Snapchat wird von über 100 Millionen Menschen täglich genutzt. Im Gegensatz zu anderen Social Networks, sogar im Gegensatz zu einem gelernten Prinzip des Internets, sind veröffentlichte Inhalte nach wenigen Sekunden, höchstens aber nach 24 Stunden, wieder von der Bildfläche verschwunden. Es ist gerade auch diese Flüchtigkeit, die den Reiz aus macht. In diesem Beitrag versuche ich zu ergründen, welche vorhandenen Verhaltensmuster und Bedürfnisse Snapchat ermöglichen — und welche durch Snapchat ermöglicht werden.
Zunächst müssen wir dazu einen Blick auf die Art der Inhalte werfen, die auf Snapchat geteilt werden. Wie angesprochen lädt der kurzlebige Charakter dazu ein, Inhalte zu veröffentlichen, die nicht unbedingt auf ewig archiviert wären (und, wenn nicht in einem geschlossenen Ökosystem veröffentlicht, durch Suchmaschinen auffindbar). Wenn Inhalte auch noch nach Jahren nachverfolgt werden können, wird in höherem Grad darüber nachgedacht, was genau geteilt wird. Doch bei Snapchat sorgt die temporäre Natur der hochgeladenen Inhalte dafür, dass das sonst dem Internet inhärente Nicht-Vergessen in den Hintergrund rückt. Was nur höchstens 24 Stunden zu sehen ist und nicht gespeichert werden kann (zumindest für die einzelnen Nutzer nicht ohne Hürden), hat auch keine Konsequenzen, anders als etwa Fotos auf Instagram. Die Hemmschwelle sinkt.
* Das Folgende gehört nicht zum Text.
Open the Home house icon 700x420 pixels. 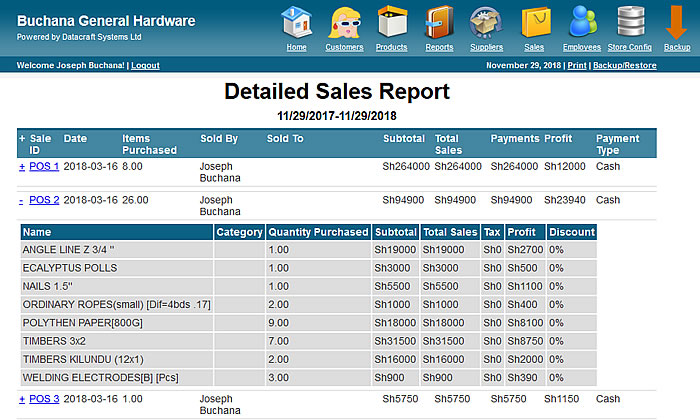pyautogui.click(x=296, y=22)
Eben diese Mechanik, das Verschwinden von Beiträgen, die temporäre Art, bringt das übergreifendste Thema der Veröffentlichungen hervor: Trivialität. Auf Snapchat darf ich nicht nur meine (natürlich ebenfalls inszenierte) »hässliche« Seite zeigen, sondern kann unkommentiert ein Foto einer Bettdecke, einen Strand, ein Foto von mir teilen. Durch Snapchat ist es Nutzern möglich, sich bewusst von der sonst herrschenden Überinszenierung, jedenfalls oberflächlich, abzugrenzen. Oberflächlich, denn Snapchat ist viel mehr als andere Netzwerke eine Aneinanderreihung von Statussymbolen. Nicht unbedingt materielle, sondern vielmehr Erfahrungen: die gerade erlebten, möglichst beiläufig geteilten, Augenblicke. Ein Museumsbesuch, ein Tag am Strand, ein bestimmter Club, eine bestimmte Band, ein bestimmtes Restaurant. Wobei das Teilen und dadurch wieder erlebbar machen einen Teil der Gesamterfahrung darstellt.
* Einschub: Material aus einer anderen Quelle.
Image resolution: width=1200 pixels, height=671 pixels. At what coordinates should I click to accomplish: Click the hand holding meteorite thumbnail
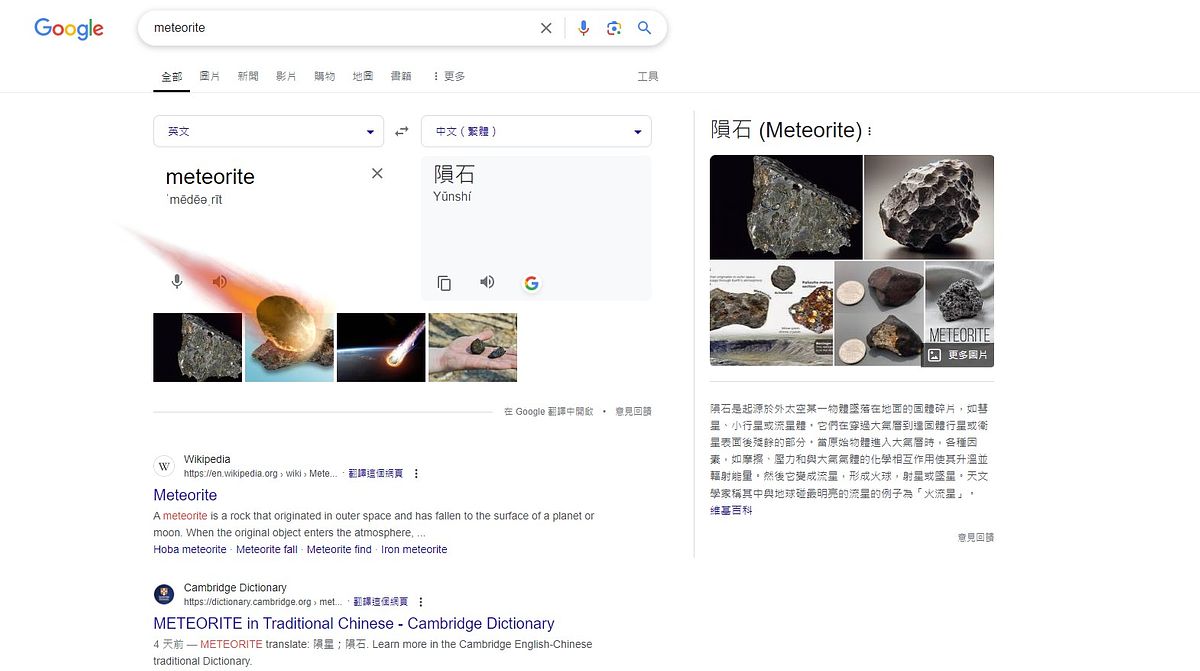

Snapchat wird genutzt, um den eigenen Tag als eine Anreihung von guten Momenten zu inszenieren. Noch mehr als Fotografie an sich erlaubt Snapchat ein Verhalten, das Susan Sontag in ihrem Essayband ›On Photography‹ beschreibt: »Photographs will offer indisputable evidence that the trip was made, that the program was carried out, that fun was had.«
Geschickt besetzt Snapchat eine Lücke, die Instagram in der Anfangszeit nutzte: den Wunsch, Momente sofort zu teilen. Während, auch durch eine ästhetische Professionalisierung, mittlerweile zwischen Aufnahme des Bildes und Veröffentlichung auf Instagram einige Zeit liegt, was die Unmittelbarkeit aufweicht, bedient Snapchat weiterhin diesen Wunsch. Hier kann ich als Nutzer noch einfacher am Leben Anderer partizipieren und mitbekommen, was meine Freunde oder Prominente gerade erleben. Was geteilt wird, passiert jetzt. Und wenn ich die App zu lange nicht nutze, ist der Inhalt verschwunden.
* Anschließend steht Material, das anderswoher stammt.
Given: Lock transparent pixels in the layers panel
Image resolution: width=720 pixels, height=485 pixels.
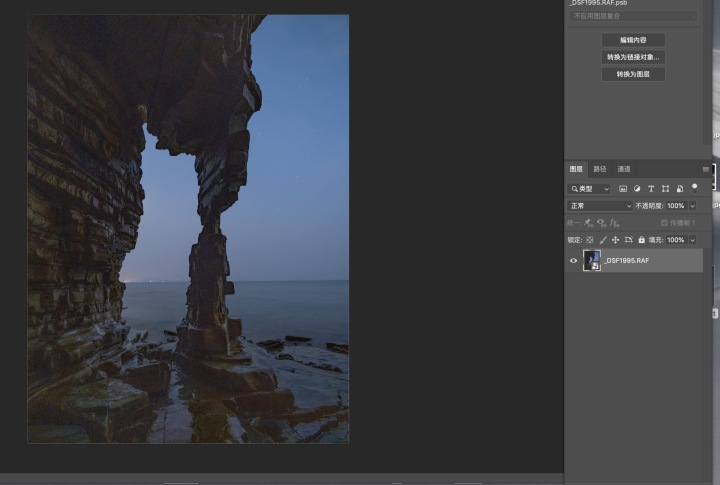Looking at the screenshot, I should click(x=590, y=240).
Snapchat bedient, und das auf brutalste Weise, eine Verhaltensweise, die sich in der digitalisierten Welt eingenistet hat: Die Angst, etwas zu verpassen. Diese macht sich Snapchat zu eigen. Je temporärer ein Inhalt, desto häufiger muss das Social Network angesteuert, die App genutzt werden, um am Ball zu bleiben.
Auch die Filter, bei denen über Gesichtserkennung das Gesicht verfremdet werden kann oder mit einer weiteren Person die Gesichter getauscht werden können, erfüllen eine wichtige Aufgabe. Sie begründen das Selfie. Während diese vorher eher beliebig waren, geben die Filter ihnen Sinn.
Diese Gedanken sind bei Weitem nicht »fertig«. Doch sollte besonders in der Kommunikationsbranche nicht der Fehler begangen werden, Snapchat zu ignorieren. Es ist nicht länger in Ordnung, Snapchat nicht zu verstehen.